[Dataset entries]
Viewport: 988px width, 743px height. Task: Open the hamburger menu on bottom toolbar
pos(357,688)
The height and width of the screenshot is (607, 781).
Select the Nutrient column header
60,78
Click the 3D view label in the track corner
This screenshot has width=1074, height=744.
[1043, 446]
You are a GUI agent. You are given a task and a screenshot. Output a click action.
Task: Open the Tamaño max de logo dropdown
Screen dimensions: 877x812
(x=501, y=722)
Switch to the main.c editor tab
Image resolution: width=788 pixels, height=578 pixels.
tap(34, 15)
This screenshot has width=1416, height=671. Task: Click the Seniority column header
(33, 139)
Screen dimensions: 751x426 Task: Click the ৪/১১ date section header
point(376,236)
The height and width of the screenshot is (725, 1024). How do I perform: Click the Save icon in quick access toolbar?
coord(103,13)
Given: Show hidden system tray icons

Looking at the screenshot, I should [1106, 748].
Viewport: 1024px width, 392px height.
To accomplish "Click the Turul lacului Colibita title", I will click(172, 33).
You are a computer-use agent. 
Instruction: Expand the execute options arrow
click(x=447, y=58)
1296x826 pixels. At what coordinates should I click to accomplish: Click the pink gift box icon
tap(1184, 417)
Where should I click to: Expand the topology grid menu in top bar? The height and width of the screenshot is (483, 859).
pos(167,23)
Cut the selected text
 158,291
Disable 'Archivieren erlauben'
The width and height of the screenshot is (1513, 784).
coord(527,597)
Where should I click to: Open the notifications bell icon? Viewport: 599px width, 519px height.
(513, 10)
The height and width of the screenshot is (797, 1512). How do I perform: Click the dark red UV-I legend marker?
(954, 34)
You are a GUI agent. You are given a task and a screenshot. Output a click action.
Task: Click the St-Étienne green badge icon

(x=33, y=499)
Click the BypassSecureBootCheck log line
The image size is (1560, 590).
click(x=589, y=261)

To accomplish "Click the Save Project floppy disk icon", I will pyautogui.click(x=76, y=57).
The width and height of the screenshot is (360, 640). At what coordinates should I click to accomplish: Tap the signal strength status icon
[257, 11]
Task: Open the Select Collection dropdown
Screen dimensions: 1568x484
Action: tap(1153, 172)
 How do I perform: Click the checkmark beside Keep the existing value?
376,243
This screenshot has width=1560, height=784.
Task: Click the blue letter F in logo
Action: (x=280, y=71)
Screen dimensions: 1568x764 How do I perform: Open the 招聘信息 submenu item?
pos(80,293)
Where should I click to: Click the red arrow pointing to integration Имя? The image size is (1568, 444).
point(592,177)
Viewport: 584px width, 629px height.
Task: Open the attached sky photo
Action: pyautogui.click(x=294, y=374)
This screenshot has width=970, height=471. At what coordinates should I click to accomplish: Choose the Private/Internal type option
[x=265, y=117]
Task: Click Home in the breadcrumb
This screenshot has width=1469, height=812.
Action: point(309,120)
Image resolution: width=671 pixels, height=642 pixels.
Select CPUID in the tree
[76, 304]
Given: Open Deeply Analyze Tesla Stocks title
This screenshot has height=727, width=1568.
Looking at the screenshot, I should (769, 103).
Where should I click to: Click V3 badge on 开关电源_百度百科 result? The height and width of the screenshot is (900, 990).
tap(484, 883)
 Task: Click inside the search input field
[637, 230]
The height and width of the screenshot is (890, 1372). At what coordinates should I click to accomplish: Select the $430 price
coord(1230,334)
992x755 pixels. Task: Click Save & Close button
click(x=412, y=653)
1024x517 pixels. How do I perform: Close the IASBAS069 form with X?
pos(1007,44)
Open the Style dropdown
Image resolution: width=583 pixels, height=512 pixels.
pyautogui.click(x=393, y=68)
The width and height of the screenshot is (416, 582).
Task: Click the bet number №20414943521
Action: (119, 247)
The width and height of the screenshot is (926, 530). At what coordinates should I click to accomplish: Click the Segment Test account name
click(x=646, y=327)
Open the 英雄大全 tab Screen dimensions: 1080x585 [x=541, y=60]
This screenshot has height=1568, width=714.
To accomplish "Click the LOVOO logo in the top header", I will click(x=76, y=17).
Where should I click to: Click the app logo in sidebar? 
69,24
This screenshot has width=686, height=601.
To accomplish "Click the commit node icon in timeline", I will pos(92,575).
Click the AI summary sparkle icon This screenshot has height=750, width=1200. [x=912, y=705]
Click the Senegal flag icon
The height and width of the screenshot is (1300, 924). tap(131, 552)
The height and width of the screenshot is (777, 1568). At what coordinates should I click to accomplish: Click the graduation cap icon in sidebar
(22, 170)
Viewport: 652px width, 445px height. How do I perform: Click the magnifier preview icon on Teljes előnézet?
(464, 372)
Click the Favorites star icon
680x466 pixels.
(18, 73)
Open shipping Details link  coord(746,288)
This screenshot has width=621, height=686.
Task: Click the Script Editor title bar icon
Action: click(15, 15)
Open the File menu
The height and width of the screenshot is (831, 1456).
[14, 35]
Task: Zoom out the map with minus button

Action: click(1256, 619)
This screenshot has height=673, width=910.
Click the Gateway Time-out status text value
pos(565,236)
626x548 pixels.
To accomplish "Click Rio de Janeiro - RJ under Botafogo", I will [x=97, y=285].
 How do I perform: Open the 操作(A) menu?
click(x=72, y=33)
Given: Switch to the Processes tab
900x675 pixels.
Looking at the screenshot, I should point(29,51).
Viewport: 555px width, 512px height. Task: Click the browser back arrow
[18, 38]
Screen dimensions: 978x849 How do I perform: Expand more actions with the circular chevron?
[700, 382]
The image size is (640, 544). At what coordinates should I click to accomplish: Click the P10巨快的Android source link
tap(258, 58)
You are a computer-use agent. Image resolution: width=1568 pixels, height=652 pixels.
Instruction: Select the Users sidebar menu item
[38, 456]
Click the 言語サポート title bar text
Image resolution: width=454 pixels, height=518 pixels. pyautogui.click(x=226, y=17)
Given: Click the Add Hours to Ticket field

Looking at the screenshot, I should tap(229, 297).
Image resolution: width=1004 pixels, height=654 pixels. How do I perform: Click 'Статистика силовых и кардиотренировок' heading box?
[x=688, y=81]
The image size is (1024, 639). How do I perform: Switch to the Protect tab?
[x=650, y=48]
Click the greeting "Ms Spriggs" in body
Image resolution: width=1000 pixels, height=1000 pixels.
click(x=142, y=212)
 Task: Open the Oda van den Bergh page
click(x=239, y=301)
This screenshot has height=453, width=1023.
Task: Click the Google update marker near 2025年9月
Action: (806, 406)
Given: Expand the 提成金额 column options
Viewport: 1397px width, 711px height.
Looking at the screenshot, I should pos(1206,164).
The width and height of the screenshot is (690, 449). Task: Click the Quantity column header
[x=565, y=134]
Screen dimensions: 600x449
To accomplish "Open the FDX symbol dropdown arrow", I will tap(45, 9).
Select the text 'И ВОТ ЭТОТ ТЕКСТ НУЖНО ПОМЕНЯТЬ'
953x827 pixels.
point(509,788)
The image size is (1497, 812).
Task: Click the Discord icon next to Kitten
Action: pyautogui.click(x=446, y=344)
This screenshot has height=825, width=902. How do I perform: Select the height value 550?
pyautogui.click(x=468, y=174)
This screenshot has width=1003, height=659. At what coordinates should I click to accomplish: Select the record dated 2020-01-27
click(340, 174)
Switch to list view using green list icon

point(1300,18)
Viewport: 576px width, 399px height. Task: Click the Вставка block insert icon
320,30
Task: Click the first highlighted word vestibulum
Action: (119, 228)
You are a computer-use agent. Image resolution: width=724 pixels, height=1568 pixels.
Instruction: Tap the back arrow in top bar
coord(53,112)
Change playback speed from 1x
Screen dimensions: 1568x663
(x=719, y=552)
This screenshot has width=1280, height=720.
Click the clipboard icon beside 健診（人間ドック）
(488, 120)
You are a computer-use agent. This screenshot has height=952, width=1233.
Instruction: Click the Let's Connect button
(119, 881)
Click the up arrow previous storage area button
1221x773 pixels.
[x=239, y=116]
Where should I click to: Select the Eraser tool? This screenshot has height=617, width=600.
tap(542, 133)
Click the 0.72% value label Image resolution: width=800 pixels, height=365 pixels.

_Action item_
Read the lines above. Gather those in which the string "computer" is found.

_Problem solution_
You are a computer-use agent. 
You are a computer-use agent. Image resolution: width=1568 pixels, height=652 pixels.
You are a computer-use agent. Image resolution: width=724 pixels, height=1568 pixels.
You are a computer-use agent. This screenshot has height=952, width=1233.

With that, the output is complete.